Her fingers clenched the sheets. “You’re not a god,” she spat. “You’re just a monster hiding behind power.”
He smirked. “Power is god.”
Before another word left her lips, the door burst open. One of his Alphas — tall, armored, his eyes glowing amber — bowed low.
“My Lord. The human scientist, Dr. Greenfield… refuses to cooperate. He says you can burn in hell before he releases the virus.”
Lord Mayor’s face darkened. “He dares?”
“Yes, my Lord.”
Lord Mayor turned to the window, where lightning forked across the black sky. “Then hell it shall be. Take the rest of the Alphas. Capture every human. Kill anyone who resists… but bring the women alive.”
He smiled coldly. “I will build my kingdom on their screams.”
“As you command.” The Alpha morphed into a black wolf and vanished into the night.
When Lord Mayor turned back, the woman had broken free. Her hair clung to her face, her eyes wild, a silver blade trembling in her hands.
“I won’t let you destroy us,” she said, voice shaking but brave. “You will never be a god.”
“You think courage can save you?” His voice grew distorted, guttural. Muscles tore through his skin, his body twisting, reshaping. Bones cracked and fur erupted — until where a man once stood, a monstrous grey wolf loomed, red eyes burning like coals.
Her scream was cut short.
Only the sound of tearing flesh and the storm’s rage filled the night.
⸻
The blare of an alarm shattered the darkness.
I jolted awake, gasping for air. My heart hammered against my ribs. Just a dream — again.
Sunlight slipped through my curtains, landing on the wolf sketch taped to my wall: an all-brown beast with knife-sharp fangs and eyes that always seemed… too alive.
I smiled faintly. “Morning, buddy.”
Then I realized I was late for school.
⸻
If you ask anyone at George High, they’ll point to me as the weakling.
I’m Darius Greenfield, seventeen, top art student, professional punching bag, and the kid who can’t go a week without getting bruised.
My dad says I should’ve gone to art school.

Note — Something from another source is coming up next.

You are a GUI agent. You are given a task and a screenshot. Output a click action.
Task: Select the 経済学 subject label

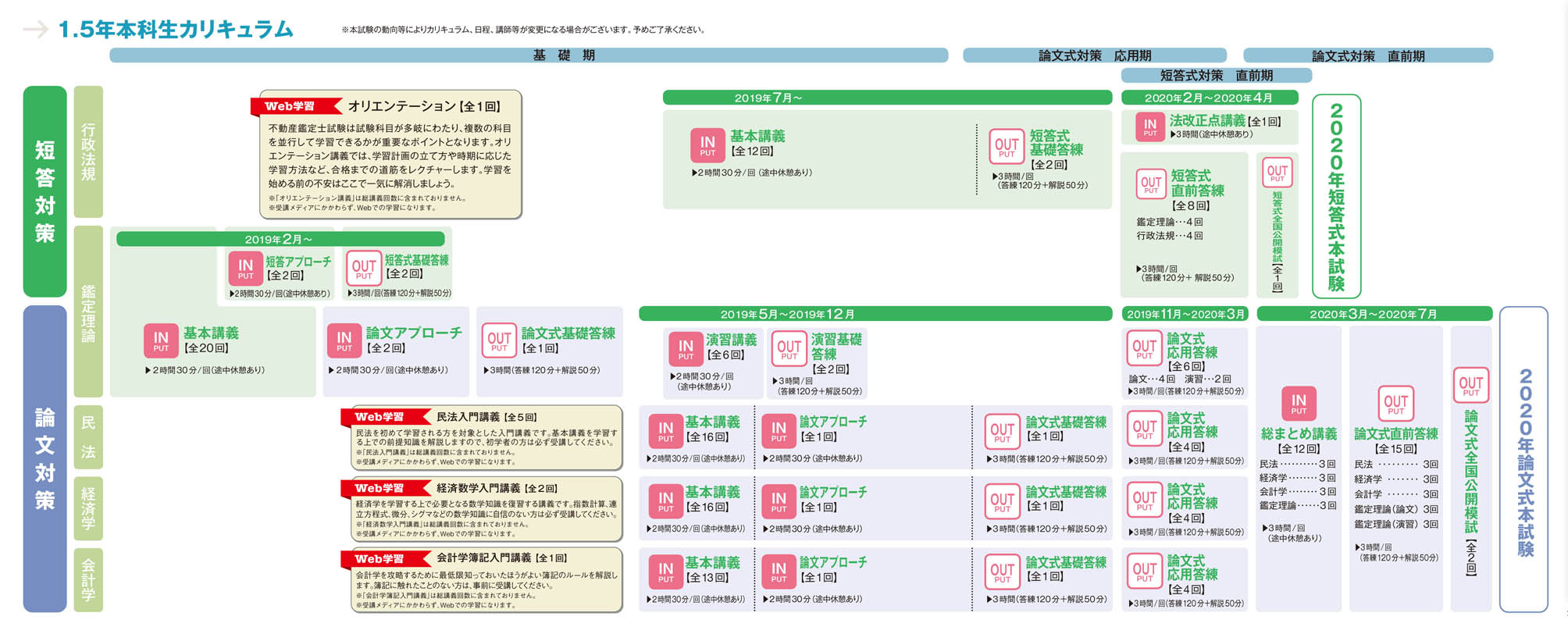coord(88,508)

My mom says I should stop watching “those monster movies.” But neither of them understands — I don’t just draw werewolves.
I feel them.
Maybe that’s why my father, Dr. Greenfield, the great zoologist, looks at me strangely sometimes — like he knows something I don’t.
⸻
That morning, as I stepped out of the car, Dad leaned over the steering wheel and said, “No rough play today, Darius. Be a good boy, yeah?”
I nodded and waved goodbye — just before walking straight into Kane and his gang.
Kane. Red-haired, half-smile, all trouble. The same guy who’d punched me so hard on my first day that I saw stars for a week.
Behind him was Cole, a Spanish brute with a sneer sharp enough to cut glass.
“Look who crawled out of his cave,” Kane said. “Got any new freak drawings for us, dog boy?”
I froze. My fingers tightened on my sketchbook.
Cole yanked it away before I could react, flipping through the pages. “Still drawing monsters, huh?” He ripped my favorite page — a detailed wolf with grey on its head and belly.
“Stop!” I shouted. My voice cracked.
The world blurred as their fists came down. Pain, laughter, boots, the taste of blood — then silence.
When I opened my eyes, I was on the ground, bruised and shaking. A small boy knelt beside me, his eyes wide with pity. He offered me his hand.
“Hey,” he said softly, “they’ll get what’s coming to them one day.”
I took his hand. Something strange sparked between us — a heat, a pulse, like a heartbeat that wasn’t mine.
Above us, clouds darkened. A low growl rolled across the sky.
And from the corner of my eye, for just a second, I thought I saw it — a shadow with glowing red eyes watching from the trees.